> _Instructions to follow_:
Where in the records does the word "pixels" appear? Copy each line that holds it.

> _Saved data entries_:
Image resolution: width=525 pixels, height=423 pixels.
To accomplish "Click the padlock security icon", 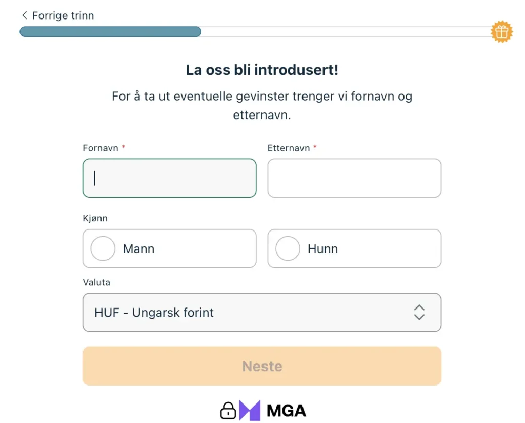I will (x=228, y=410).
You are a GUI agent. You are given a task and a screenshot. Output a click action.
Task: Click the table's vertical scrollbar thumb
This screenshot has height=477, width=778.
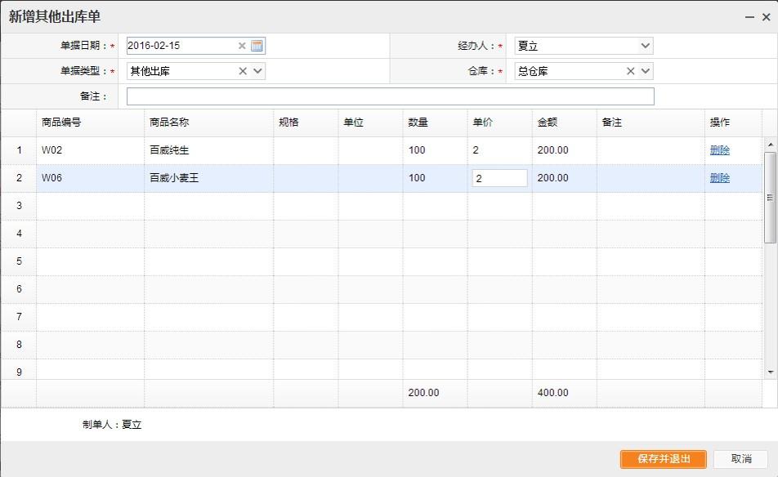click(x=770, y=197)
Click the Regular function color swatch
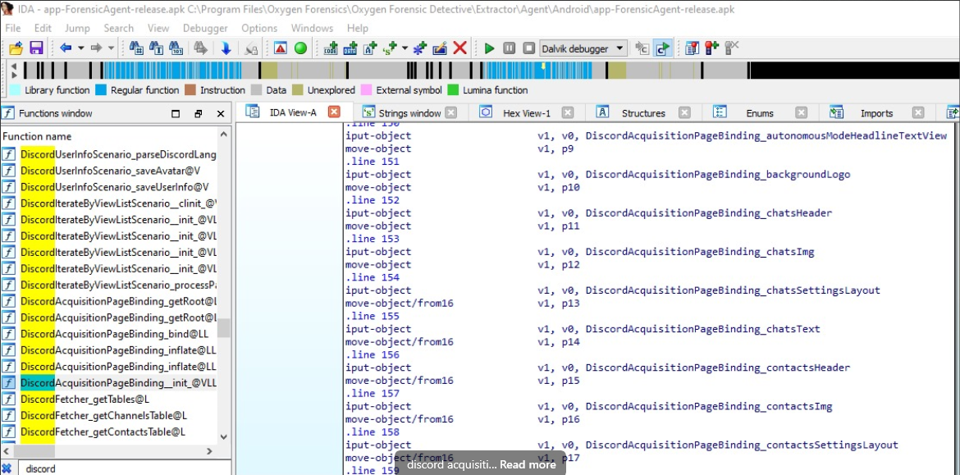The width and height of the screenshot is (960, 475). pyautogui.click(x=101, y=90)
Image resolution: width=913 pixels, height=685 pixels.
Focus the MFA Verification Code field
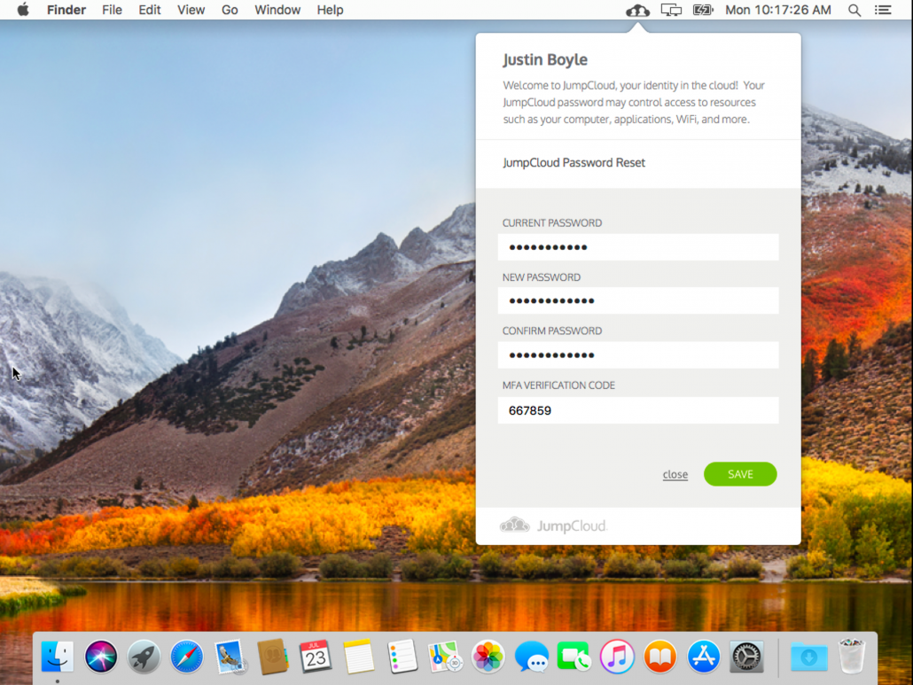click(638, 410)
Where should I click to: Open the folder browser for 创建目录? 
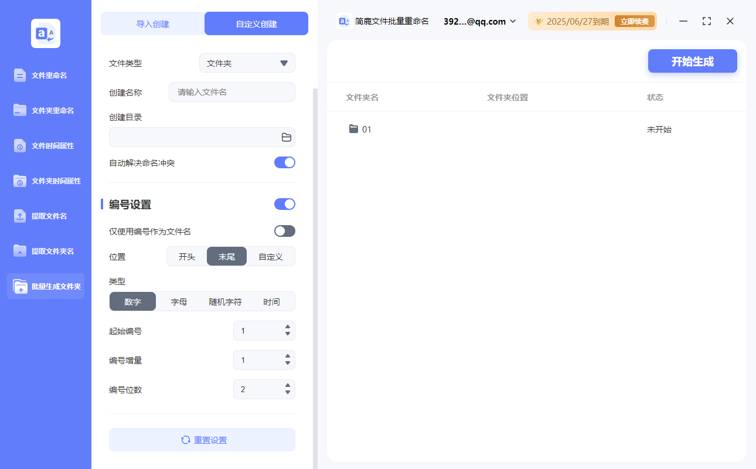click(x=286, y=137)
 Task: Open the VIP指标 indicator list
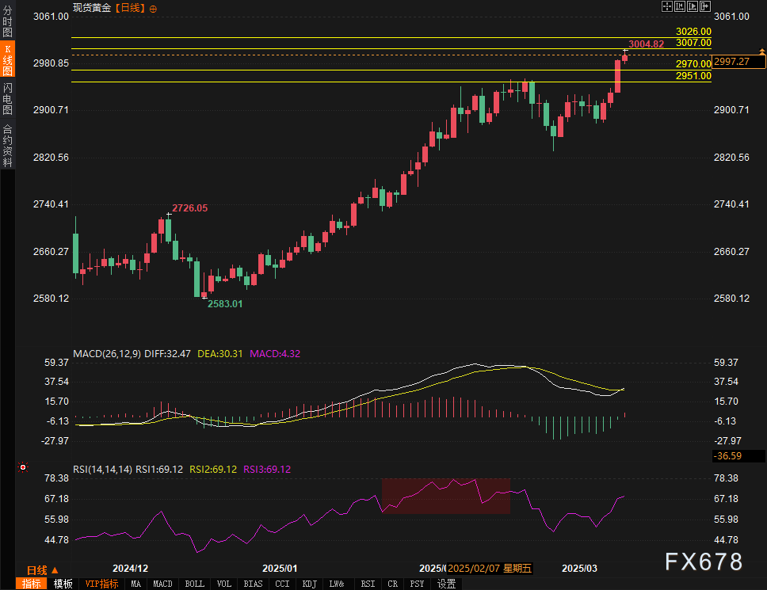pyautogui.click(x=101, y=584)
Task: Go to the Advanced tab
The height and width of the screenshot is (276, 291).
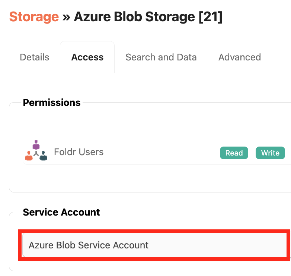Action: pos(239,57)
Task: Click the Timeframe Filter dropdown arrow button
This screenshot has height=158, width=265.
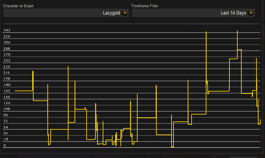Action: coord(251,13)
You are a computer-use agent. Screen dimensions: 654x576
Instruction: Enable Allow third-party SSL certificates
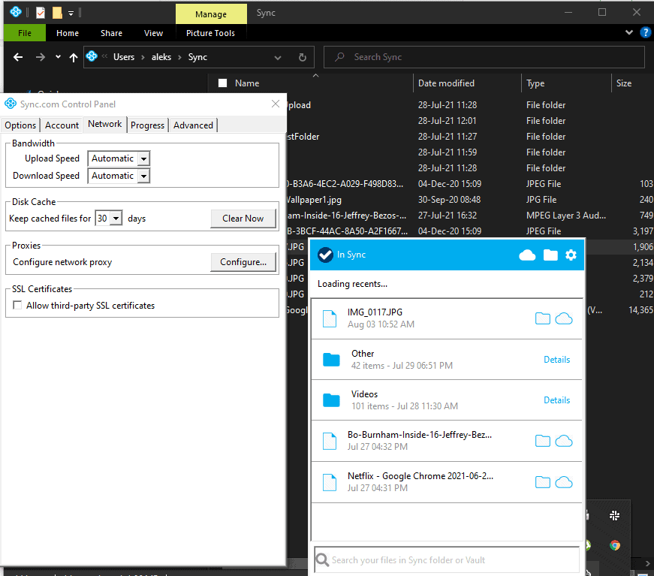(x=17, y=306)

> _Exercise solution_:
Image resolution: width=525 pixels, height=423 pixels.
Image resolution: width=913 pixels, height=685 pixels.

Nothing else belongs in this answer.